■ **Page text**

....................

Inorder Tree Traversal without recursion and without stack!

Using Morris Traversal, we can traverse the tree without using stack and recursion. The idea of Morris Traversal is based on Threaded Binary Tree. In this traversal, we first create links to Inorder successor and print the data using these links, and finally revert the changes to restore original tree.

1. Initialize current as root 
2. While current is not NULL
   If current does not have left child
      a) Print current’s data
      b) Go to the right, i.e., current = current->right
   Else
      a) Make current as right child of the rightmost 
         node in current's left subtree
      b) Go to this left child, i.e., current = current->left


Although the tree is modified through the traversal, it is reverted back to its original shape after the completion. Unlike Stack based traversal, no extra space is required for this traversal.

C++

#include <stdio.h>
#include <stdlib.h>
  
/* A binary tree tNode has data, pointer to left child
   and a pointer to right child */
struct tNode {
    int data;
    struct tNode* left;
    struct tNode* right;
};
  
/* Function to traverse binary tree without recursion and 
   without stack */
void MorrisTraversal(struct tNode* root)
{
    struct tNode *current, *pre;
  
    if (root == NULL)

....................

■ **Data below**
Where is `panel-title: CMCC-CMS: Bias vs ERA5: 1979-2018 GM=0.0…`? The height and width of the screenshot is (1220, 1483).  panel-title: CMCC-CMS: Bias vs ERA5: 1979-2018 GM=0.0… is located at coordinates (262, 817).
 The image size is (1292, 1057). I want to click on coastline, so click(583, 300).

....................

■ **Your tasks**
1 > According to the Morris traversal page, what is the idea of Morris Traversal based on?
2 > Summarize the Morris traversal page in two sentences.
3 > Carry the Morris traversal page forward from the point at which its code stops.

■ **Responses to the exercise**
1 > Threaded Binary Tree

2 > Morris Traversal visits a binary tree in inorder without recursion or a stack by first creating links to each node's inorder successor, printing the data through those links, and finally reverting the changes to restore the original tree. Although the tree is modified during the traversal, it returns to its original shape afterward, and unlike stack-based traversal, no extra space is required.

3 >
        return;
  
    current = root;
    while (current != NULL) {
  
        if (current->left == NULL) {
            printf("%d ", current->data);
            current = current->right;
        }
        else {
  
            /* Find the inorder predecessor of current */
            pre = current->left;
            while (pre->right != NULL && pre->right != current)
                pre = pre->right;
  
            /* Make current as right child of its inorder 
               predecessor */
            if (pre->right == NULL) {
                pre->right = current;
                current = current->left;
            }
  
            /* Revert the changes made in if part to restore 
               the original tree i.e., fix the right child
               of predecssor */
            else {
                pre->right = NULL;
                printf("%d ", current->data);
                current = current->right;
            } /* End of if condition pre->right == NULL */
        } /* End of if condition current->left == NULL*/
    } /* End of while */
}
  
/* UTILITY FUNCTIONS */
/* Helper function that allocates a new tNode with the
   given data and NULL left and right pointers. */
struct tNode* newtNode(int data)
{
    struct tNode* node = new tNode;
    node->data = data;
    node->left = NULL;
    node->right = NULL;
  
    return (node);
}
  
/* Driver program to test above functions*/
int main()
{
  
    /* Constructed binary tree is
            1
          /   \
        2      3
      /  \
    4     5
  */
    struct tNode* root = newtNode(1);
    root->left = newtNode(2);
    root->right = newtNode(3);
    root->left->left = newtNode(4);
    root->left->right = newtNode(5);
  
    MorrisTraversal(root);
  
    return 0;
}

Java

// Java program to print inorder traversal without recursion and stack
  
/* A binary tree tNode has data, pointer to left child
   and a pointer to right child */
class tNode {
    int data;
    tNode left, right;
  
    tNode(int item)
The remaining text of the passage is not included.